• _Short problem_:
In the essay on schools and freedom, what did the U.S. Department of Education send to every principal in the nation in January 2000?

All well and good. But if we take the long view, another American institution — conspicuously absent from this list — must be called into service: America's schools.

Over the course of this long struggle, the most effective answer to training camps of hatred and terror will be schools of freedom and democracy. While Osama bin Laden and his ilk use tools of indoctrination and propaganda to teach blind obedience, our schools must use democratic principles to instill an abiding commitment to universal human rights.

Are our schools (and here I include all schools, public and private) prepared to carry out this mission? Before Sept. 11, we had the luxury of debating their role in teaching civic principles and virtues. We had time to discuss how schools might better encourage active citizenship among the young.

Now we have little choice but to act. How can we ask young people to defend freedom if they don't understand what they're defending? Waving the flag isn't enough. People need to know and apply the guiding principles represented by the flag if we hope to sustain our freedoms in a time of maximum danger.

How can schools meet this challenge? Here are four starting points:

1. Return to first principles. In recent polls conducted by the First Amendment Center, nearly half the American people (including an astounding one-fifth of our teachers) couldn't name a single freedom protected by the First Amendment. Schools need to do a much better job of teaching what our founding principles are, how we have and have not lived up to them, and how we should apply them today.

2. Practice freedom. It's not enough to teach about freedom, especially in schools that restrict the very freedoms being taught.

If we are serious about expecting young Americans to be free and engaged citizens, then we need to ensure that schools encourage students to exercise their rights responsibly. That means, among other things, giving students a real voice in shaping the school culture, allowing a free student press and encouraging freedom of expression.

3. Protect dissent. I'm hearing from students (and others) who tell me they are afraid to speak up when they disagree with the direction our government has taken since Sept. 11. That's chilling.

The real test of our commitment to freedom is our willingness to guard the right of others to dissent, to say things we may not want to hear in a time of widespread patriotic fervor. Schools are the best place to teach citizens how to engage in vigorous, robust debate while maintaining a tone of civility and respect.

4. Take religious liberty seriously. The current attacks on Muslim Americans (and others mistaken for Muslims) are stark reminders that ignorance and hatred are an internal threat to freedom. We must do a better job of teaching about religions and modeling religious liberty in our schools.

For over a decade now, most major educational and religious groups have agreed on First Amendment guidelines for protecting the religious-liberty rights of students and for teaching about religion in the curriculum. In January 2000, the U.S. Department of Education sent a packet of these guidelines to every principal in the nation. But according to a recent poll, a majority of school administrators aren't familiar with these materials and nearly 70% of our teachers know nothing about them.

If, before Sept. 11, we thought that understanding the constitutional role of religion in public life and schools was important, we now know that protecting religious liberty and learning about our religious differences are essential.

Can we do all of this in our schools and in our nation? We must.

I keep recalling the words I first heard as a child attending elementary school in New York City. “In the long history of the world,” John F. Kennedy told us that cold January morning in 1961, “only a few generations have been granted the role of defending freedom in its hour of maximum danger.”

This is another such hour. Now we are summoned once again to defend freedom. And we too must “bear any burden, meet any hardship, support any friend, oppose any foe to assure the survival and the success of liberty.”

• _Extracted information_:
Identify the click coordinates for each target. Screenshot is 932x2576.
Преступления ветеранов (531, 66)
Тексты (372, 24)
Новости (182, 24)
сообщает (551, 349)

• _Output below_:
A packet of First Amendment guidelines for protecting students' religious-liberty rights and for teaching about religion in the curriculum.